By default Azure Red Hat OpenShift (ARO) stores metrics in Ephemeral volumes, and its advised that users do not change this setting. However its not unreasonable to expect that metrics should be persisted for a set amount of time.

This guide shows how to set up Thanos to federate both System and User Workload Metrics to a Thanos gateway that stores the metrics in Azure Files and makes them available via a Grafana instance (managed by the Grafana Operator).
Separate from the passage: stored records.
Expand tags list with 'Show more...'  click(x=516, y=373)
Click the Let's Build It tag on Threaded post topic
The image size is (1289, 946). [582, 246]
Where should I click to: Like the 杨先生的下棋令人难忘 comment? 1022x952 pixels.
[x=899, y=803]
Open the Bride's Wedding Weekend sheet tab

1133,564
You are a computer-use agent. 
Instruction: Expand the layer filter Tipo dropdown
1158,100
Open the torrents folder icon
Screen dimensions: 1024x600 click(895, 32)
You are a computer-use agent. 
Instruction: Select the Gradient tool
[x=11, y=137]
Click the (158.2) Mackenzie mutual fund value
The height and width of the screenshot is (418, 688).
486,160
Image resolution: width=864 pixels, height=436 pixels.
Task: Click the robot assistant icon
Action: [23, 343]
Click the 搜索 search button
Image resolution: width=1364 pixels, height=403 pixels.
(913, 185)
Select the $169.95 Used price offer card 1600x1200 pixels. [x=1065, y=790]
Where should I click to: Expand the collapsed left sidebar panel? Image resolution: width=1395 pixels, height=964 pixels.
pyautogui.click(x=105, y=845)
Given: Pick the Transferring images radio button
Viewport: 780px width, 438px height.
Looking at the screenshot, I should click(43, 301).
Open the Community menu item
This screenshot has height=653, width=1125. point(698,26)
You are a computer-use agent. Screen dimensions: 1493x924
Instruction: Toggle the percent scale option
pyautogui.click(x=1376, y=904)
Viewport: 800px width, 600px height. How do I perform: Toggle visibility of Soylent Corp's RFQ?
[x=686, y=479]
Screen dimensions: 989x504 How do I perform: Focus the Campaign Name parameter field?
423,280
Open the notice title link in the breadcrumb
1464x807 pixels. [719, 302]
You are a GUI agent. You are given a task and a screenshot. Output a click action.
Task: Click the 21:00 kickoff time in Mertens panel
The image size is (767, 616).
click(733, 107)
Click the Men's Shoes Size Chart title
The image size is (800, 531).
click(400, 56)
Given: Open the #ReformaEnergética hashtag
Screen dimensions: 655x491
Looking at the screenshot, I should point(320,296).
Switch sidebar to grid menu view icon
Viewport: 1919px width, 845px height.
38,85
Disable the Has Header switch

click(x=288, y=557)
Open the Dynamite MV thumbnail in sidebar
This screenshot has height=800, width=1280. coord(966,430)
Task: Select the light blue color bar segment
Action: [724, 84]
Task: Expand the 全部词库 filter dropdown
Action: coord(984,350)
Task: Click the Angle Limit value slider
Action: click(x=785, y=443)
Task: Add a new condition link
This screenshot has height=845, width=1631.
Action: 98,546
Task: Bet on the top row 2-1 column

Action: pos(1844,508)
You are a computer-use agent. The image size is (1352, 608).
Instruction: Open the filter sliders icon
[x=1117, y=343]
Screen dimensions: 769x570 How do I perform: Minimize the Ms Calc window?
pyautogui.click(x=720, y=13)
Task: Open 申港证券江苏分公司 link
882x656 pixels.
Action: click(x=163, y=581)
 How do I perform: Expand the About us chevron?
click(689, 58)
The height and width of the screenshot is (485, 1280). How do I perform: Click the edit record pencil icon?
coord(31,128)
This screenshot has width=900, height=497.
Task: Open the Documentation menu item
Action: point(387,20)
ToDo - Add Authorization in front of Thanos APIs

Pre-Prequsites

  1. An ARO cluster

  2. Set some environment variables to use throughout to suit your environment

    Note: AZR_STORAGE_ACCOUNT_NAME must be unique

    export AZR_RESOURCE_LOCATION=eastus
    export AZR_RESOURCE_GROUP=openshift
    export AZR_STORAGE_ACCOUNT_NAME=arofederatedmetrics
    export CLUSTER_NAME=openshift
    export NAMESPACE=aro-thanos-af
    

Azure Preperation

  1. Create an Azure storage account

    modify the arguments to suit your environment

    az storage account create \
      --name $AZR_STORAGE_ACCOUNT_NAME \
      --resource-group $AZR_RESOURCE_GROUP \
      --location $AZR_RESOURCE_LOCATION \
      --sku Standard_RAGRS \
      --kind StorageV2
    
  2. Get the account key and update the secret in thanos-store-credentials.yaml

    AZR_STORAGE_KEY=$(az storage account keys list -g $AZR_RESOURCE_GROUP \
      -n $AZR_STORAGE_ACCOUNT_NAME --query "[0].value" -o tsv)
    
  3. Create a namespace to use

    oc new-project $NAMESPACE
    
  4. Add the MOBB chart repository to your Helm

    helm repo add mobb https://rh-mobb.github.io/helm-charts/
    
  5. Update your repositories

    helm repo update
    
  6. Use the mobb/operatorhub chart to deploy the grafana operator

    helm upgrade -n $NAMESPACE $NAMESPACE-operators \
      mobb/operatorhub --version 0.1.1 --install \
      --values https://raw.githubusercontent.com/rh-mobb/helm-charts/main/charts/aro-thanos-af/files/grafana-operator.yaml
    
  7. Use the mobb/operatorhub chart to deploy the resource-locker operator

    > Note: Skip this if you already have the resource-locker operator installed, or if you do not plan to use User Workload Metrics

    helm upgrade -n resource-locker-operator resource-locker-operator \
      mobb/operatorhub --version 0.1.1 --create-namespace --install \
      --values https://raw.githubusercontent.com/rh-mobb/helm-charts/main/charts/aro-thanos-af/files/resourcelocker-operator.yaml
    
  8. Deploy ARO Thanos Azure Files Helm Chart (mobb/aro-thanos-af)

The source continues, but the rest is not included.